Renaissance artists had contributed greatly to man’s knowledge by the time Galileo was doing his first work at Pisa. The humanist artists of the Italian renaissance had performed their own dissections to promote the study of anatomy, they had invented mathematical perspective to make possible the accurate, realistic portrayal of physical space. The literary humanists had managed to revive all sorts of classics, in particular the works of Plato. Christopher Columbus had directly challenged the limits to the finite European world of Ptolemy’s geography. In short, the bounds of human knowledge were expanding at a rapid rate.
Thus it comes as no surprise that Italian artists of Galileo’s day responded favorably, even enthusiastically, to the new discoveries that science itself was making. It was Galileo’s friend, Lodovico Cigoli, who incorporated the latest discoveries of his telescope, hot off the press in Galileo’s Siderius Nuncius (1610) in his own version of the Assumption of the Virgin, painted just two years later in 1612. In Cigoli’s painting, notice the treatment of the moon at the Virgin’s feet—rendered as though it were seen though the telescope, exactly as Galileo had recorded it in his own pen and ink drawing only a few years earlier.

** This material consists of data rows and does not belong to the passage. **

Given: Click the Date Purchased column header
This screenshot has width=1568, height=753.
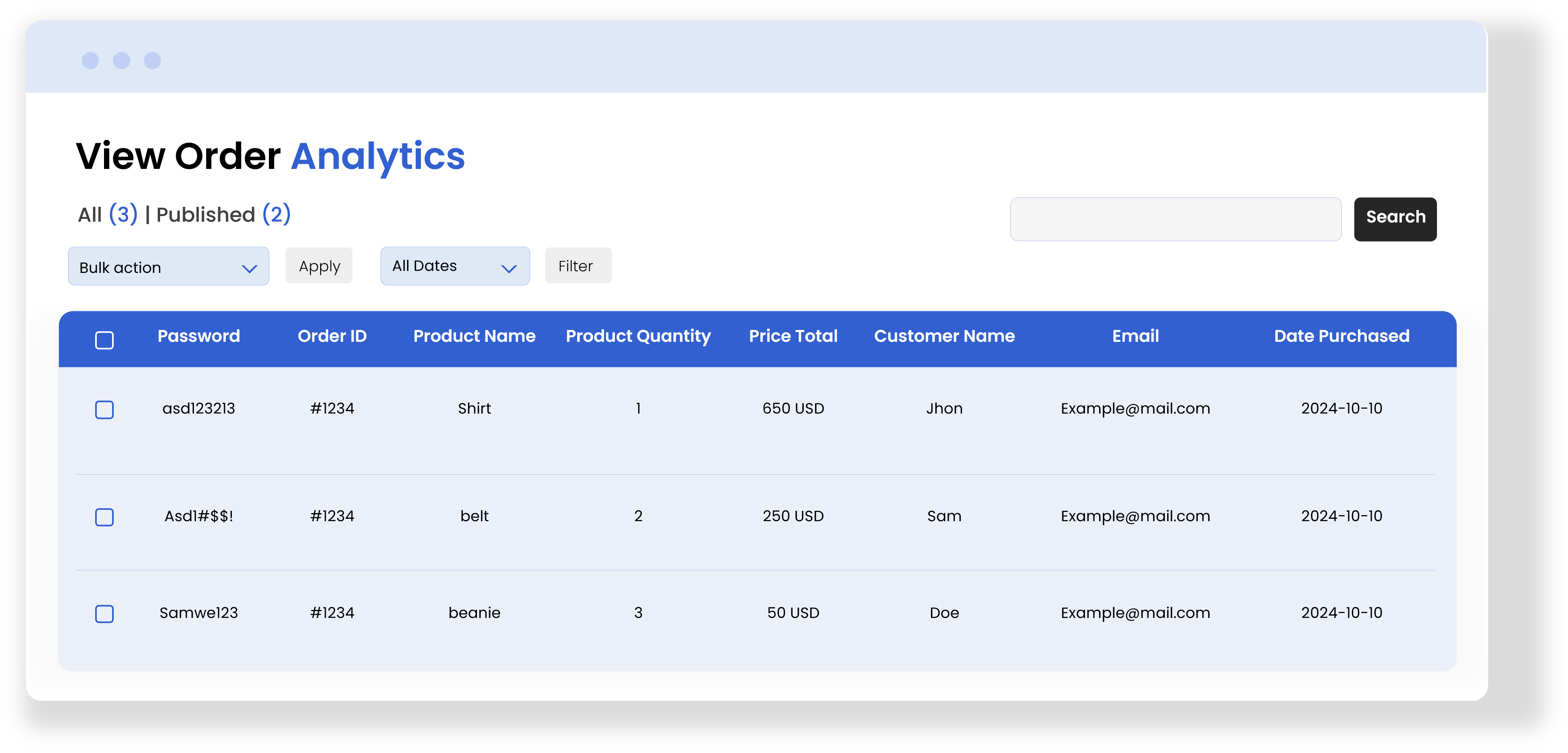Looking at the screenshot, I should point(1341,336).
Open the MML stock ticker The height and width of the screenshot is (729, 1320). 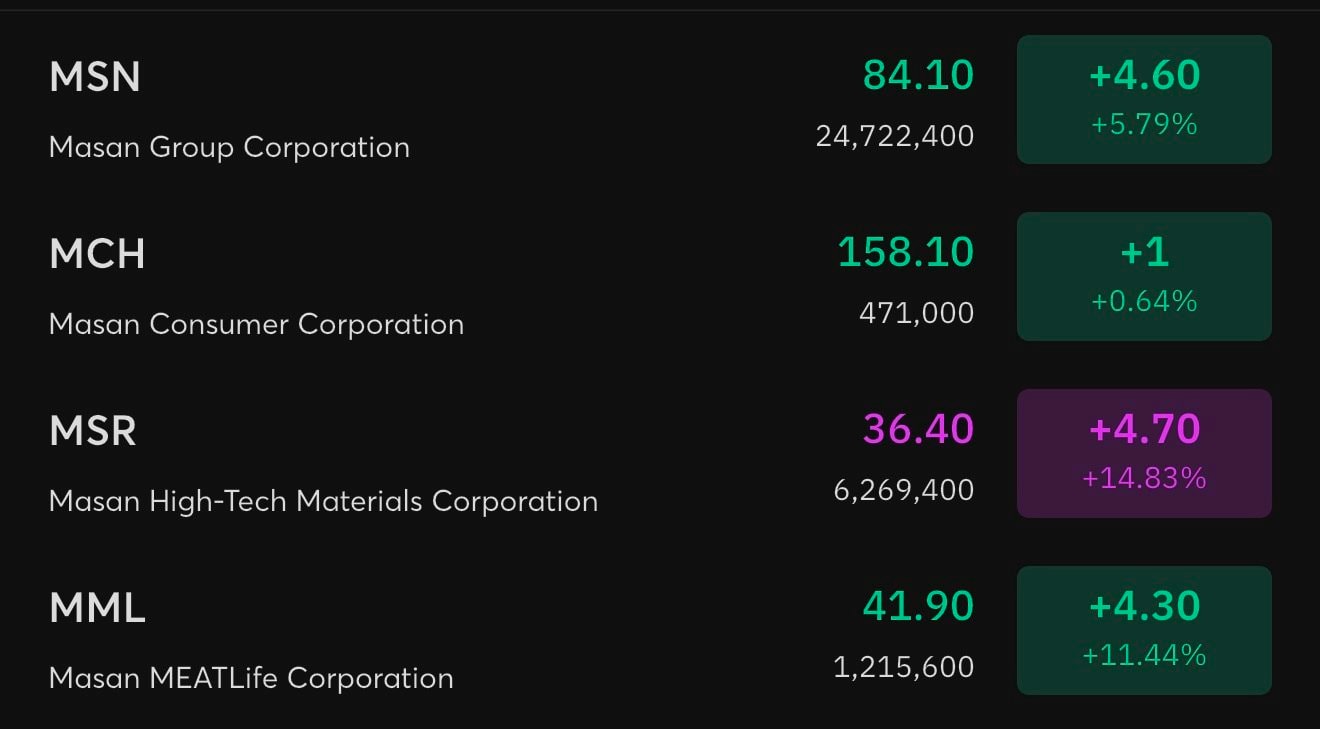coord(97,608)
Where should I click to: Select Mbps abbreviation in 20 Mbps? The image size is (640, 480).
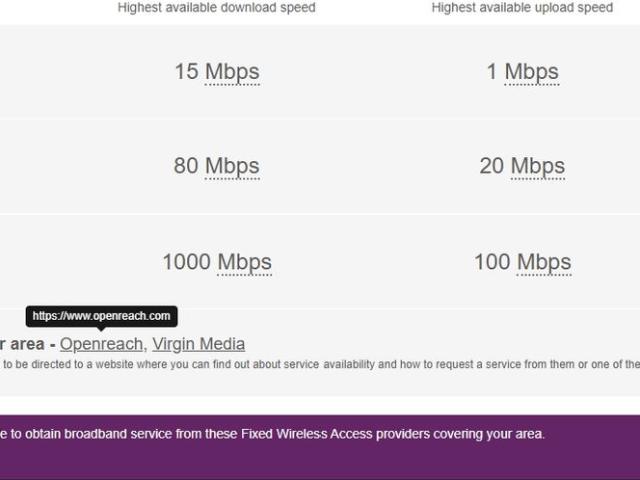537,166
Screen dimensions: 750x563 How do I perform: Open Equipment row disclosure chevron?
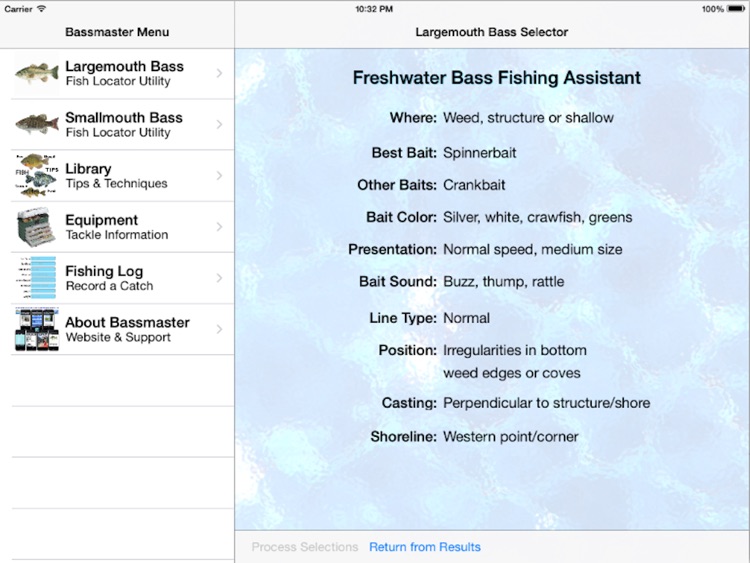tap(219, 227)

Mathematics is the Language of Nature
In closing, how can we draw together all of the diverse strands of renaissance artistic realism, especially Brunelleschi’s discovery of perspective, with Galileo’s experiments on acceleration and his analysis of projectile motion?
It is clear that renaissance artists were seeking a new world, thanks in part to mathematics and the new perspective, literally, that mathematics provided. Galileo not only inherited this perspective, but a philosophical sense as well that had been inspired by renaissance philosophers (especially Neoplatonists), namely that the underlying reality of the world we perceive is essentially mathematical.
This was exactly the point made in Riccioli’s dramatic depiction of the hand of God (figure 2), creating the world according to mathematical principles, number and weight and measure written clearly on his fingers to make no mistake about the inherent, essential mathematical character of the physical world.
Renaissance artists and architects had already succeeded in translating physical space into the mathematical terms of proportion and perspective to produce works that tricked the eye and rivaled nature.
Galileo used mathematics with equal skill to reveal the underlying structure of physical space and motion to show that these, too, could be reduced to mathematical analysis. In connecting physical space and real motion—which could be observed experimentally—with the ideal and uniform change of his neo-platonic, mathematical world, Galileo also serves to bridge the early stages of the scientific revolution in Europe—and figures like Copernicus and Kepler—with the later unifying achievements of Descartes, Newton and Leibniz.
Thus in a very direct way, it was mathematics that not only facilitated the art of renaissance perspective, but provided the key as well to Galileo’s New Science of Nature. In both cases, the essence of physical reality was understood in terms that could be reduced to basic mathematical principles.